* [Provided data]:
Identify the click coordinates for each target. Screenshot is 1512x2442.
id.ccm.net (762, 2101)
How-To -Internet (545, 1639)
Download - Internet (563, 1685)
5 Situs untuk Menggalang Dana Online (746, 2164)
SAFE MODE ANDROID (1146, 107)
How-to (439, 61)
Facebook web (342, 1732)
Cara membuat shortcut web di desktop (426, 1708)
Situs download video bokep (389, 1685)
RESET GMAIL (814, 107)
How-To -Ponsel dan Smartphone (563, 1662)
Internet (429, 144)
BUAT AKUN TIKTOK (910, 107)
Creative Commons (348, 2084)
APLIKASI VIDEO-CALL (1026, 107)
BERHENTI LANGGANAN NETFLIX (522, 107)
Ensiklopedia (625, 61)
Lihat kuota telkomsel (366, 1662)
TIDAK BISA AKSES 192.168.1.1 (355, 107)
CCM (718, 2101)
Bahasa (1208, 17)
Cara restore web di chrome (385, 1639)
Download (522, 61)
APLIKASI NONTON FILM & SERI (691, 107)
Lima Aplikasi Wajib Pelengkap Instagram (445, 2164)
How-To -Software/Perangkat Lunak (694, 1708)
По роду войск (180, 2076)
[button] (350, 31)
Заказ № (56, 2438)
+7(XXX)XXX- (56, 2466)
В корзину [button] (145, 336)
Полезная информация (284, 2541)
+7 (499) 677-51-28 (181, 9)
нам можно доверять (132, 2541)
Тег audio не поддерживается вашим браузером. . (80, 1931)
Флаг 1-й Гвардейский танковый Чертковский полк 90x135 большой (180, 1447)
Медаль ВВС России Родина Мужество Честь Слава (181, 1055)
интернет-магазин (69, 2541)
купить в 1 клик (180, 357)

* [Work to complete]: Can you transcribe all of the material above, line by line and word for word?

* [Solution for this exercise]:
Identify the click coordinates for each target. Screenshot is 1512x2442.
id.ccm.net (762, 2101)
How-To -Internet (545, 1639)
Download - Internet (563, 1685)
5 Situs untuk Menggalang Dana Online (746, 2164)
SAFE MODE ANDROID (1146, 107)
How-to (439, 61)
Facebook web (342, 1732)
Cara membuat shortcut web di desktop (426, 1708)
Situs download video bokep (389, 1685)
RESET GMAIL (814, 107)
How-To -Ponsel dan Smartphone (563, 1662)
Internet (429, 144)
BUAT AKUN TIKTOK (910, 107)
Creative Commons (348, 2084)
APLIKASI VIDEO-CALL (1026, 107)
BERHENTI LANGGANAN NETFLIX (522, 107)
Ensiklopedia (625, 61)
Lihat kuota telkomsel (366, 1662)
TIDAK BISA AKSES 192.168.1.1 (355, 107)
CCM (718, 2101)
Bahasa (1208, 17)
Cara restore web di chrome (385, 1639)
Download (522, 61)
APLIKASI NONTON FILM & SERI (691, 107)
Lima Aplikasi Wajib Pelengkap Instagram (445, 2164)
How-To -Software/Perangkat Lunak (694, 1708)
По роду войск (180, 2076)
[button] (350, 31)
Заказ № (56, 2438)
+7(XXX)XXX- (56, 2466)
В корзину [button] (145, 336)
Полезная информация (284, 2541)
+7 (499) 677-51-28 (181, 9)
нам можно доверять (132, 2541)
Тег audio не поддерживается вашим браузером. . (80, 1931)
Флаг 1-й Гвардейский танковый Чертковский полк 90x135 большой (180, 1447)
Медаль ВВС России Родина Мужество Честь Слава (181, 1055)
интернет-магазин (69, 2541)
купить в 1 клик (180, 357)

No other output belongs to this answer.